The first case, Williams v. Baytown, arose from a collision where two shoplifters crashed into a car stopped at a red light. On appeal, the plaintiffs argued that governmental immunity was waived under the Tort Claims Act because (1) the police officers negligently operated their vehicles in their foiled attempt to “box-in” the suspects’ truck prior to the police pursuit, which maneuver proximately caused the accident; and (2) one officer’s negligent deployment of a spike strip caused plaintiffs injuries. Plaintiffs also argued that the officers failed to act in good faith during the police pursuit. The City responded that governmental immunity barred the negligence claims because the alleged negligent conduct of the police officers did not fall within the Act’s limited waiver of immunity, as the responding officers were not involved in the collision and thus, no operation of a city vehicle caused the plaintiffs injuries. The City further argued that there was no waiver of immunity based on the use of tangible personal property because the plaintiffs failed to adduce any evidence showing that the deployment of a spike strip caused or contributed to plaintiffs’ injuries. The City also argued that the emergency exception of the Act was applicable and the officers conduct was not reckless, that the officers exercised good faith during the pursuit, thereby establishing official immunity as a matter of law.
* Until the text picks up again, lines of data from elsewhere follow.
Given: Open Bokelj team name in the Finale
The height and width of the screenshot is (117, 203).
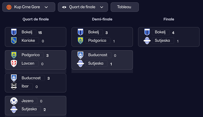Looking at the screenshot, I should coord(161,32).
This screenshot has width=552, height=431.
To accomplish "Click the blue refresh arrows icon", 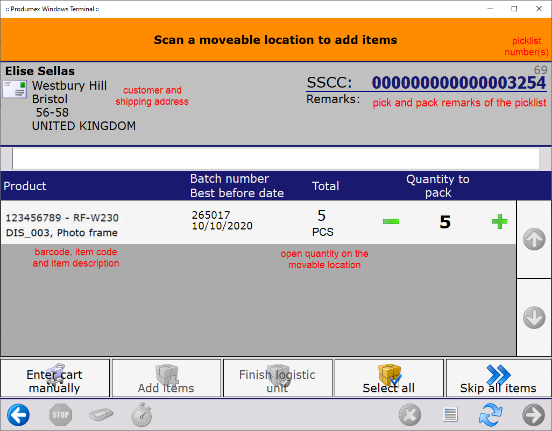I will pos(490,415).
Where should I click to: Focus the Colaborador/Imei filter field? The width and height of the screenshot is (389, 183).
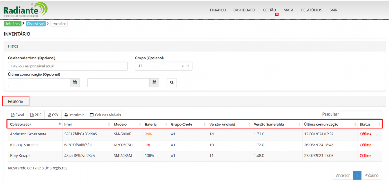(67, 66)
Affirming the trial court’s ruling in favor of the City, the First Court of Appeals held that the officers vehicles did not actually cause the plaintiffs’ injuries. Further, the court held that there was no evidence of a causal nexus between the spike strip deployment and the plaintiffs’ injuries. Because the appellate court affirmed the trial court’s ruling on the grounds that the plaintiffs failed to establish any waiver of governmental immunity under the Tort Claims Act, it opted not to address if the emergency exception applied or whether the City officials exercised good faith during the pursuit.
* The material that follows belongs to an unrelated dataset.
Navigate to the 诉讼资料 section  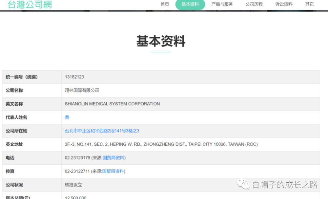click(x=284, y=4)
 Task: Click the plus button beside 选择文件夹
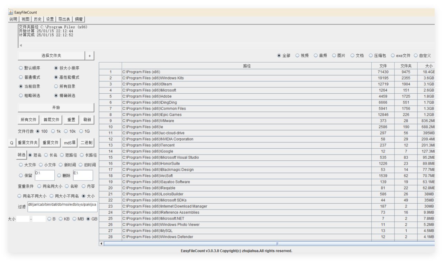(89, 56)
The second case, Jackson v. Baytown, also involved a collision which occured during a police pursuit. The City successfully argued that sovereign immunity and official immunity barred the plaintiffs’ negligence claim. On appeal, the plaintiffs presented two issues: (1) whether the City conclusively established that its officer was protected by official immunity due to good faith, and (2) whether sovereign immunity barred the plaintiffs’ claims.
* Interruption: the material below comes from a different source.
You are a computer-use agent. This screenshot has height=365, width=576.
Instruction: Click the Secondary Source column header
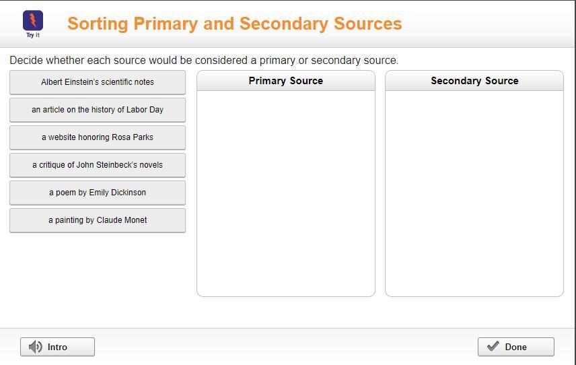tap(474, 81)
Affirming judgment for the City, the Fourteenth Court of Appeals found that the City conclusively established that its officer acted in good faith during the police pursuit by assessing both the need to respond and the risks of the pursuit in both initiating and maintaining the pursuit. The court held that because the City’s officer was protected from liability based on official immunity, the City was protected from liability based on sovereign immunity.
Both cases involved extensive local media attention when the accidents occurred and then again when the lawsuits were filed. Defending both cases at the district court level and then having those favorable rulings confirmed on appeal resulted in state wide coverage of the successful role Gordon & Rees played in the favorable result for the City.